Save edits to OpenAPI as an Overlay
About Overlays
An Overlay is a set of amendments to be made to an OpenAPI description. It is an ordered series of steps, where each step can add, update or remove elements from the OpenAPI description.
An Overlay is applied to an OpenAPI description – and the output is an (improved) OpenAPI description. OpenAPI is always the interchange format between the tools that you use in your API description pipeline, and so you can add an Overlay, or many of them, at any point in the process.
Common examples might be to add descriptions to a generated OpenAPI file that doesn’t have much user-friendly content in it but describes the API and data structures, to remove private endpoints before publishing documentation, or to add extra fields for your SDK generator or API gateway tools.
Edit an OpenAPI and save the edits to re-use
Step 1: edit the OpenAPI file! Make it awesome, add links to descriptions and fill in multiple response examples without using either “foo” or “bar”. Generally, go wild :) If you would like something to test with, I’m using the Museum API.
Step 2: use the Speakeasy CLI to generate the overlay. The command looks something like this:
speakeasy overlay compare --before museum.yaml --after museum-updated.yaml --out museum-overlay.yaml
This automated way to create overlays is super convenient, because it means you can use any OpenAPI tool to make changes, save the new OpenAPI, and then get an overlay. Try editing with a live OpenAPI docs preview in your IDE or running locally if you are working on documentation and want to make quick changes and save them!
In my example, I changed the server URL to be a localhost entry because I’m running some local tests against an API, here’s the overlay that was generated:
overlay: 1.0.0
info:
title: Overlay museum.yaml => museum-updated.yaml
version: 0.0.0
actions:
- target: $["servers"][0]["url"]
update: http://localhost:8081
Once you make a few edits, you’ll get a longer file, but the point I am trying to illustrate is that it pretty tightly mirrors your OpenAPI file. You can edit this overlay file as you wish, or apply the edits, make more edits, and generate a new Overlay – it’s absolutely safe to work with and is no more mysterious than the OpenAPI format.
Step 3: Add the new overlay file into your repository alongside the OpenAPI file, and add a step to your CI to apply it before the docs are generated (or otherwise as appropriate). I’d recommend running your API linting after applying the changes, to make sure everything is still as expected.
Tips for Overlays
Overlays make sense in multiple places in the API workflow, and I usually characterise them into two rough groups:
- input overlays make your OpenAPI input file ready to be used by the tools in your pipeline. These are steps that add missing error entries, add missing descriptions and licenses, and otherwise patch things up to the standard you want them.
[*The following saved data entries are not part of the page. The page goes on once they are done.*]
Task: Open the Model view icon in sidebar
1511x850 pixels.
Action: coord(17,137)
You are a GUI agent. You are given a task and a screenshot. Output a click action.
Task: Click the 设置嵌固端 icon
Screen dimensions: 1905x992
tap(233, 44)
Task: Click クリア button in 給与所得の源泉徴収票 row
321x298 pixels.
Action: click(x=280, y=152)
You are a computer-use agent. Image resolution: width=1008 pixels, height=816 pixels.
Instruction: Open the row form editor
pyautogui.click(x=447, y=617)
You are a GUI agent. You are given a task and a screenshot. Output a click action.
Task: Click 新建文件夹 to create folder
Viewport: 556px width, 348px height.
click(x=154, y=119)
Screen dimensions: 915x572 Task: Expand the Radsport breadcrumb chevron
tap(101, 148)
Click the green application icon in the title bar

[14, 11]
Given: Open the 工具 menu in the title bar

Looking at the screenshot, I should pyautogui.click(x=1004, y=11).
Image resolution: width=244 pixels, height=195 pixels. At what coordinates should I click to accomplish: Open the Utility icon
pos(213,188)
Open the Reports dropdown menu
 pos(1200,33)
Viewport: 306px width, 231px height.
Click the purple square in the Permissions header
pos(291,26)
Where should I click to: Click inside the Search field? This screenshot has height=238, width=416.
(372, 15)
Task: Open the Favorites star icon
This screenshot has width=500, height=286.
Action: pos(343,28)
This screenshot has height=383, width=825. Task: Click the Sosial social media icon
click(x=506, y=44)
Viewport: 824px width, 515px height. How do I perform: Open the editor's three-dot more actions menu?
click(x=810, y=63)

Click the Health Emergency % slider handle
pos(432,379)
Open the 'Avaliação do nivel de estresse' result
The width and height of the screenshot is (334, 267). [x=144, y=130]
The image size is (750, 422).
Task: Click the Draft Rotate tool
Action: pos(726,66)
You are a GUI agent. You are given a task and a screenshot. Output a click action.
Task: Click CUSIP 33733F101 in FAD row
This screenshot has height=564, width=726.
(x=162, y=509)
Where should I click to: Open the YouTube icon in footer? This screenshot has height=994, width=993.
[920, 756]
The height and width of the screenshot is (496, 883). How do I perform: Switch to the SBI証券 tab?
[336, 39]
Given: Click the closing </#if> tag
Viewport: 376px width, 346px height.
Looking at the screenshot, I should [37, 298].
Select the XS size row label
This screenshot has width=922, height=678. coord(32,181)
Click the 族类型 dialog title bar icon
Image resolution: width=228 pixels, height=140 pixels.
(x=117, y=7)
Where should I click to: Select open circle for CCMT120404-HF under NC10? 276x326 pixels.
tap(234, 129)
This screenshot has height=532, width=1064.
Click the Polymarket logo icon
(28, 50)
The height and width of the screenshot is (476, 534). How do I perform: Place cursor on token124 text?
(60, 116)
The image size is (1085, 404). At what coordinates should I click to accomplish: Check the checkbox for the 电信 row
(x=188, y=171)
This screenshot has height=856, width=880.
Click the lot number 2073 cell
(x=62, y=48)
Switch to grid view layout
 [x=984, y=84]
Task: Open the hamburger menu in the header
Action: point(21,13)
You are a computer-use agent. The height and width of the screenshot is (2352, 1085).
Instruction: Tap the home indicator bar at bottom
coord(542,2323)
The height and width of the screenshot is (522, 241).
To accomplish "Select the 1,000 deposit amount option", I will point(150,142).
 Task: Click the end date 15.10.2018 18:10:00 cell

- output overlays prepare an OpenAPI file for a specific destination or tool. For example adding some metadata for your SDK generator to know how to group operations and name the functionality. Or adding code samples or formatting information like
x-logo
before generating documentation.
At each stage you can have one Overlay or many, and apply them as you wish. The same Overlay might be used for multiple API descriptions if it’s generic enough (such as adding a license or contact information, or setting some tags that are common for all your APIs).
Edit: between writing this post and publishing it, Speakeasy made a very nice Overlay editor tool!! Go to https://overlay.speakeasy.com and try pasting your OpenAPI in the left hand pane. Remove everything in the right hand pane (to reset the overlay) and then start editing in the middle to get the Overlay generated for your edits as you go along. It uses the same tools as the compare
command in this post, so feel free to mix and match these tools while you get familiar with Overlays!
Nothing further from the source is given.